Is it just me, or does anybody else think that this is the weirdest session ever? Think of all that has occurred already: Ted Nugent at the inauguration; huge fights over routine matters (the House rules, suspending the 4/5 rule); bad ideas (an unconstitutional death penalty for repeat sexual predators, an executive order for a mandatory vaccine program); voluntary stupidity (the governor and Phil King scoffing at global warming); more bad ideas (selling the lottery, building more prisons, billions for medical research but not a penny for stem cells), and, yesterday, a state of the state speech that sounded like it was written for the California Legislature. If you had been in the House chamber, you would have thought the Republicans were the opposition party. A number of them didn’t even show up in what appeared to be an informal boycott over Perry’s vaccination order. There was no applause for an embarrassingly long period at the beginning of the speech. When the applause did come, it was mostly Democrats who were doing the clapping. The speech was schizophrenic–spend, spend, spend, but give the governor line-item veto power and impose a lower spending cap and let’s cut taxes too. When it was over, I thought of something Perry had said during an appearance before the election on the TV program, “Texas Monthly Talks.” Editor Evan Smith had asked Perry about his relatively low standing in the polls, and Perry had responded with, Whatever my percentage is on election day, I’ll be a 100 percent governor. Well, Perry’s percentage was 39, and yesterday he seemed very much like a 39 percent governor.

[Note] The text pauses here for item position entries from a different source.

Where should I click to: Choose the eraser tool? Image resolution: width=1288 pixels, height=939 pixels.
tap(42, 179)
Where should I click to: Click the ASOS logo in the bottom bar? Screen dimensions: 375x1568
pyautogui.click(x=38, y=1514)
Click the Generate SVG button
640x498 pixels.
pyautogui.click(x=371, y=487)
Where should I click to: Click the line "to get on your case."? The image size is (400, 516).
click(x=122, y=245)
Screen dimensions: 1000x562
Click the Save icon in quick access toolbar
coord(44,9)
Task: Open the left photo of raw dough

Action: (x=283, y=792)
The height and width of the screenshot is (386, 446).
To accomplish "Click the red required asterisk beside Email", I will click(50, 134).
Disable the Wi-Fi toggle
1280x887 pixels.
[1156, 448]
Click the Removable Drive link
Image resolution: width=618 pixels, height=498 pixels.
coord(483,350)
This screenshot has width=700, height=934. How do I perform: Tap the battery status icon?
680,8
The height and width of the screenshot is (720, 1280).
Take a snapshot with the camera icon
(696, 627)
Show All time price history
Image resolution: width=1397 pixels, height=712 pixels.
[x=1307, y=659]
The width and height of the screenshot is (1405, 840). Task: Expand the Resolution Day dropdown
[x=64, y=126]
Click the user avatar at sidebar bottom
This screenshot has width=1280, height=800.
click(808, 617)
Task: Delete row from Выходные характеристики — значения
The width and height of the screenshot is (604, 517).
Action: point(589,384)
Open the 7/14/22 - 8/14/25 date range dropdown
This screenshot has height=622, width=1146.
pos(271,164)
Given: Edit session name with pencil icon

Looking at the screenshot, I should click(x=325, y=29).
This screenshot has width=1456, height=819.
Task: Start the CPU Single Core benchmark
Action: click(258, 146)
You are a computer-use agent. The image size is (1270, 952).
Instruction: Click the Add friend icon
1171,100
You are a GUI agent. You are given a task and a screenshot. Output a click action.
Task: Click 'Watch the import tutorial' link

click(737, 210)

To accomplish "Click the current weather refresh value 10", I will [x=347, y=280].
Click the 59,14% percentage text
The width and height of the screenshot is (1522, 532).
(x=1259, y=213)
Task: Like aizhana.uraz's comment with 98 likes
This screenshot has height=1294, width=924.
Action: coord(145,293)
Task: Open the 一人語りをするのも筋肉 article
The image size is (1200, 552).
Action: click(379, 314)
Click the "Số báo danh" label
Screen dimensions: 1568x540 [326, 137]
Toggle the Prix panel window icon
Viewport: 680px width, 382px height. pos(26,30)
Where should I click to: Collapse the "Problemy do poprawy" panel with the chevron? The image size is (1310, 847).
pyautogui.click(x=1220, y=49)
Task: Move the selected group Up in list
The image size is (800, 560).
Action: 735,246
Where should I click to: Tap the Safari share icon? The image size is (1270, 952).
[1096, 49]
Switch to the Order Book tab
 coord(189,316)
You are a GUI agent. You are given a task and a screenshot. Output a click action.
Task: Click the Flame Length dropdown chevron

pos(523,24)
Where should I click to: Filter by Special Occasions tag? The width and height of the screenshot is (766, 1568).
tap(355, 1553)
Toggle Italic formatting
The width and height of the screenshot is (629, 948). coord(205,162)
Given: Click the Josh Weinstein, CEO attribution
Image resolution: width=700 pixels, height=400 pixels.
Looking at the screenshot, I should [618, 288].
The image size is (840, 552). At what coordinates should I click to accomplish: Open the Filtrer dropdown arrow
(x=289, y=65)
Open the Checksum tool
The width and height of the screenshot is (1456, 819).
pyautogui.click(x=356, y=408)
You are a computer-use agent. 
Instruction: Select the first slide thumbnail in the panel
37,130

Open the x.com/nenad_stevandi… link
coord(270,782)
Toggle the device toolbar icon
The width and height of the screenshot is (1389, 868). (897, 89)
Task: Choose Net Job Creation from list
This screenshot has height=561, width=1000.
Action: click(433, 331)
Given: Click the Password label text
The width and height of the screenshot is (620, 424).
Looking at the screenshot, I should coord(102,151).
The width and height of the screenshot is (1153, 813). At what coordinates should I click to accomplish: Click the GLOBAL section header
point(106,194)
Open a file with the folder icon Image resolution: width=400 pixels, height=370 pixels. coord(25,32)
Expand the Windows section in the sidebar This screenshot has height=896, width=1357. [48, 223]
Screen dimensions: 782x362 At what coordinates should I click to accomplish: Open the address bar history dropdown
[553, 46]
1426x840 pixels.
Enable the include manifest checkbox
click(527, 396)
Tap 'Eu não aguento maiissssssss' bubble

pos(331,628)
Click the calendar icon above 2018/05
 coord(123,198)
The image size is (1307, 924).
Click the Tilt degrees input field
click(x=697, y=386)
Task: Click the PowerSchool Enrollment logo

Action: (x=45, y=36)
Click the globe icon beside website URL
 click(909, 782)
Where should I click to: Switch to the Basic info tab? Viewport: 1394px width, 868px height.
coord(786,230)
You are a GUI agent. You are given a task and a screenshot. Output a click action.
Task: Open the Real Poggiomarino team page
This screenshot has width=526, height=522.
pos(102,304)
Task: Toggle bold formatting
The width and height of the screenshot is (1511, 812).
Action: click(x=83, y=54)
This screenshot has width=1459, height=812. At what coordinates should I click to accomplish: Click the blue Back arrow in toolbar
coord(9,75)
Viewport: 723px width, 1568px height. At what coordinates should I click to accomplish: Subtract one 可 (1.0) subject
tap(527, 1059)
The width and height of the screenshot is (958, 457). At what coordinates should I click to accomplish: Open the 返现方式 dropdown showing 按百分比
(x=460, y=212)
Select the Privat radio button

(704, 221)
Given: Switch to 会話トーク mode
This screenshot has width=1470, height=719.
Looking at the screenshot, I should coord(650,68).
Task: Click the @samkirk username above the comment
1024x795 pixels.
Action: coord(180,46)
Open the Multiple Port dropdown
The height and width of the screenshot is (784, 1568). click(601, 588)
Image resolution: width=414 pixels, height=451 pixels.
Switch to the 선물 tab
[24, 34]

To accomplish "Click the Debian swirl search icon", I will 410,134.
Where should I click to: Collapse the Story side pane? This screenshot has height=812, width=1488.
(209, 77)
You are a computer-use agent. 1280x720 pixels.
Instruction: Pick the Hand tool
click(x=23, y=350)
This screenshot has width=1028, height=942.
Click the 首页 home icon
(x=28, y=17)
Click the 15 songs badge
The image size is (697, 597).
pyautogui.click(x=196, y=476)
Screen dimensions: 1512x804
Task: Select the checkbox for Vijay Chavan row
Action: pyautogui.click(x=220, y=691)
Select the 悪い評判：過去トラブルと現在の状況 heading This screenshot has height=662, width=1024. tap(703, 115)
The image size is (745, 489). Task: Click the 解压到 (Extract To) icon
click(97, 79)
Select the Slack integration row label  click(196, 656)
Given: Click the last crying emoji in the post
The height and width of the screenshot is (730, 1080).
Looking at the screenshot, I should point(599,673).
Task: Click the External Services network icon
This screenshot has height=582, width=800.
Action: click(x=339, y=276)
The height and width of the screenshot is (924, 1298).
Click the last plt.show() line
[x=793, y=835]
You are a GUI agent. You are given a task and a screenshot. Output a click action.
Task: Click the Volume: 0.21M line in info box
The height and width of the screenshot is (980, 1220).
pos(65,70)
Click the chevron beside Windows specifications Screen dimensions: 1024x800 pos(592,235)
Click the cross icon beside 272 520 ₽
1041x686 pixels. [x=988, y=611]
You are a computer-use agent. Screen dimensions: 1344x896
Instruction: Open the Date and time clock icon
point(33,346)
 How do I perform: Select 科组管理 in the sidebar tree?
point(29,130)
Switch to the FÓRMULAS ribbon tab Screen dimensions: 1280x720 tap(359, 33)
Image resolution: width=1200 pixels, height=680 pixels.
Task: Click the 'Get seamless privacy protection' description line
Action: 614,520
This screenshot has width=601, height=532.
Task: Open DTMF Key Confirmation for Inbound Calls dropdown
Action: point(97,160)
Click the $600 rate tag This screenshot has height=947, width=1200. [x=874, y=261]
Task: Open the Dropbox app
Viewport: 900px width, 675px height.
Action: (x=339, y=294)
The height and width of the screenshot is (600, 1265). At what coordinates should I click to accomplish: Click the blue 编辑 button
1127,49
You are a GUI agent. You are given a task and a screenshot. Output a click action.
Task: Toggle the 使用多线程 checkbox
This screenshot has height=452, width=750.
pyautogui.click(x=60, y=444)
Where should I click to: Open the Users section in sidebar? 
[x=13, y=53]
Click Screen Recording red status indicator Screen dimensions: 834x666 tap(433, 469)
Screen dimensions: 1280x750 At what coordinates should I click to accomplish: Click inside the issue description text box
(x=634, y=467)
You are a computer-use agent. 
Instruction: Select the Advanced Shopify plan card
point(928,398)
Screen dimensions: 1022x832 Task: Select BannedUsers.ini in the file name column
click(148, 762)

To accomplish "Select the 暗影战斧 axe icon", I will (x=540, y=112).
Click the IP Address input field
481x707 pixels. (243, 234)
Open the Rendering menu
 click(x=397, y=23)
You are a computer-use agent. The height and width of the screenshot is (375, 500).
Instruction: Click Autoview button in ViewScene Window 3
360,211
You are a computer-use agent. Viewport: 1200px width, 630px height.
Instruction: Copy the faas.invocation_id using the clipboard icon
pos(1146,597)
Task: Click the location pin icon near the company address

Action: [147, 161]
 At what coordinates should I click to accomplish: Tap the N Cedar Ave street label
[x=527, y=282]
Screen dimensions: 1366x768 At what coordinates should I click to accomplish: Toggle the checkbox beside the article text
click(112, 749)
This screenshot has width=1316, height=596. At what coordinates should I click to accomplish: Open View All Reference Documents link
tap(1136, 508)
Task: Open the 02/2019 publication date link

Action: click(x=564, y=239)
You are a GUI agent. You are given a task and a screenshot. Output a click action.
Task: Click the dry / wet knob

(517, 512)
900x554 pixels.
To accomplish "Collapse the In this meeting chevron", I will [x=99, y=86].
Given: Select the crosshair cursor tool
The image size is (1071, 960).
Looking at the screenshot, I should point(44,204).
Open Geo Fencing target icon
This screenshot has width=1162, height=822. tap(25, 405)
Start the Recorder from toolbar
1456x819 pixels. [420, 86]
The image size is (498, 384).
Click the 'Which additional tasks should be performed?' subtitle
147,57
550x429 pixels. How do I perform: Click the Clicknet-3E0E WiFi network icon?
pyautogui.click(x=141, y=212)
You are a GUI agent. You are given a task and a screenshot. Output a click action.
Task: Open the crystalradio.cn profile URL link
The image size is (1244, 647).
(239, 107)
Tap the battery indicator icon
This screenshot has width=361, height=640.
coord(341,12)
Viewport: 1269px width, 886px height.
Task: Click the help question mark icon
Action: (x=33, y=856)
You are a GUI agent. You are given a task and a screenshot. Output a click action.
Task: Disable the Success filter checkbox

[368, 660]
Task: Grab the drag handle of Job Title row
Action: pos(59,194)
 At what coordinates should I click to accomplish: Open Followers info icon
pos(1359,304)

I don’t mean to suggest that the speech itself was poor. In fact, it was an uplifting speech (something Perry has not been known for in the past) that was delivered flawlessly (something Perry has not been known for in the past), and it laid out a comprehensive vision for the state. But it was a vision that, as was evident from the Republican reaction, lacks a constituency. This is what made it seem so weird. It was if he had brought the wrong speech with him. If it achieved anything, it was to reinforce the idea that Perry has national ambitions. The message was that you can have your conservative cake and share it with liberals. Perry even called for bipartisanship (“the high road of unity”), as if tort reform and congressional redistricting had never happened. Rs and Ds applauded that, thinking, perhaps, that he was speaking to the other party. National politics crept into the text with his request for $100 million for a more secure border, his opposition to a fence, and his opposition to amnesty. “Let us begin the airing of grievances with Washington,” he said, singling out the feds’ failure to ameliorate the cost of illegal immigration, their commandeering of CHIP funds, and the “environmental extremism” of preventing the state from building reservoirs by declaring sites to be wildlife sanctuaries. But his attempt to bypass a sitting Legislature with an executive order on an issue that riles conservatives–mandatory vaccinations–took all the air out of the room, and it may have the same effect on his presumed vice-presidential prospects.